* start Material provided *
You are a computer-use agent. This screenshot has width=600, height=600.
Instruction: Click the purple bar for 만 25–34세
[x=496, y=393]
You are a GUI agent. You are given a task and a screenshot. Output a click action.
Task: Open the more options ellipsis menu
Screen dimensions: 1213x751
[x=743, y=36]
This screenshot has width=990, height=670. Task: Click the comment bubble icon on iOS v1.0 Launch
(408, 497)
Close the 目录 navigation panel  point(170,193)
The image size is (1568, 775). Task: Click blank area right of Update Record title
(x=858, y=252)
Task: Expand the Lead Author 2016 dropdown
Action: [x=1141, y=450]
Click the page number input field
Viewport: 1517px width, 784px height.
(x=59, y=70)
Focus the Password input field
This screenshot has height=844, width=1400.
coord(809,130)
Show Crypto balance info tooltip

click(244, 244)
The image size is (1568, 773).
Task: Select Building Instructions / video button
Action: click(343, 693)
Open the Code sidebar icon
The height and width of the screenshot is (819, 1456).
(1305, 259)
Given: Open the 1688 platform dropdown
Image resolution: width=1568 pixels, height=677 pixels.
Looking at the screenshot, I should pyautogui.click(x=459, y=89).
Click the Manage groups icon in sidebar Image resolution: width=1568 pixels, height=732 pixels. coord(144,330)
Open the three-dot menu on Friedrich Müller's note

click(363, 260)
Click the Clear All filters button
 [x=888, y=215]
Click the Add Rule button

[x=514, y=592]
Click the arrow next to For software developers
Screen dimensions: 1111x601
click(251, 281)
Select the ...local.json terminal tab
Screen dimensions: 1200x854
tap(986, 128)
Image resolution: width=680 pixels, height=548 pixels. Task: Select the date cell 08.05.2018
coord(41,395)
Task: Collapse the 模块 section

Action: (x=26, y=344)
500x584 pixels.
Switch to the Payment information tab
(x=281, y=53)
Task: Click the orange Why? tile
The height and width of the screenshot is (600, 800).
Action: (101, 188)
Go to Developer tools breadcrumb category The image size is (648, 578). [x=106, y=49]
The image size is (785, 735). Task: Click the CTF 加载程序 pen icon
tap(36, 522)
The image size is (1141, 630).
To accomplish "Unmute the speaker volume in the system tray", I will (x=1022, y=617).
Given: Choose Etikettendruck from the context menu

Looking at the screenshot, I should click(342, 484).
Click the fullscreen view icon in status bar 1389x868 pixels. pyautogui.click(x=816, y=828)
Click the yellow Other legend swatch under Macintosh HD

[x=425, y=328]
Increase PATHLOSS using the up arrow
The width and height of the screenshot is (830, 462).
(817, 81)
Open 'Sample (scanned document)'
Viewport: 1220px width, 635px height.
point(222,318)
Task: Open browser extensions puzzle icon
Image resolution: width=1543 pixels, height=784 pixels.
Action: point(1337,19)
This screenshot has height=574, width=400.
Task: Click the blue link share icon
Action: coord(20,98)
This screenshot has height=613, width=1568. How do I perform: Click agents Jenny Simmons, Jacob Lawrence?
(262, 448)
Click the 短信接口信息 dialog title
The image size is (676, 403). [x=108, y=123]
* end Material provided *
> _Given exercise_
Rewrite all of the material above with each "Image resolution" changed to "Screenshot resolution", keeping everything else the same.

> _The output_
You are a computer-use agent. This screenshot has width=600, height=600.
Instruction: Click the purple bar for 만 25–34세
[x=496, y=393]
You are a GUI agent. You are given a task and a screenshot. Output a click action.
Task: Open the more options ellipsis menu
Screen dimensions: 1213x751
[x=743, y=36]
This screenshot has width=990, height=670. Task: Click the comment bubble icon on iOS v1.0 Launch
(408, 497)
Close the 目录 navigation panel  point(170,193)
The image size is (1568, 775). Task: Click blank area right of Update Record title
(x=858, y=252)
Task: Expand the Lead Author 2016 dropdown
Action: [x=1141, y=450]
Click the page number input field
Viewport: 1517px width, 784px height.
(x=59, y=70)
Focus the Password input field
This screenshot has height=844, width=1400.
coord(809,130)
Show Crypto balance info tooltip

click(244, 244)
The image size is (1568, 773).
Task: Select Building Instructions / video button
Action: click(343, 693)
Open the Code sidebar icon
The height and width of the screenshot is (819, 1456).
(1305, 259)
Given: Open the 1688 platform dropdown
Screenshot resolution: width=1568 pixels, height=677 pixels.
Looking at the screenshot, I should pyautogui.click(x=459, y=89).
Click the Manage groups icon in sidebar Screenshot resolution: width=1568 pixels, height=732 pixels. coord(144,330)
Open the three-dot menu on Friedrich Müller's note

click(363, 260)
Click the Clear All filters button
 [x=888, y=215]
Click the Add Rule button

[x=514, y=592]
Click the arrow next to For software developers
Screen dimensions: 1111x601
click(251, 281)
Select the ...local.json terminal tab
Screen dimensions: 1200x854
tap(986, 128)
Screenshot resolution: width=680 pixels, height=548 pixels. Task: Select the date cell 08.05.2018
coord(41,395)
Task: Collapse the 模块 section

Action: (x=26, y=344)
500x584 pixels.
Switch to the Payment information tab
(x=281, y=53)
Task: Click the orange Why? tile
The height and width of the screenshot is (600, 800).
Action: (101, 188)
Go to Developer tools breadcrumb category The image size is (648, 578). [x=106, y=49]
The image size is (785, 735). Task: Click the CTF 加载程序 pen icon
tap(36, 522)
The image size is (1141, 630).
To accomplish "Unmute the speaker volume in the system tray", I will (x=1022, y=617).
Given: Choose Etikettendruck from the context menu

Looking at the screenshot, I should click(342, 484).
Click the fullscreen view icon in status bar 1389x868 pixels. pyautogui.click(x=816, y=828)
Click the yellow Other legend swatch under Macintosh HD

[x=425, y=328]
Increase PATHLOSS using the up arrow
The width and height of the screenshot is (830, 462).
(817, 81)
Open 'Sample (scanned document)'
Viewport: 1220px width, 635px height.
point(222,318)
Task: Open browser extensions puzzle icon
Screenshot resolution: width=1543 pixels, height=784 pixels.
Action: point(1337,19)
This screenshot has height=574, width=400.
Task: Click the blue link share icon
Action: coord(20,98)
This screenshot has height=613, width=1568. How do I perform: Click agents Jenny Simmons, Jacob Lawrence?
(262, 448)
Click the 短信接口信息 dialog title
The image size is (676, 403). [x=108, y=123]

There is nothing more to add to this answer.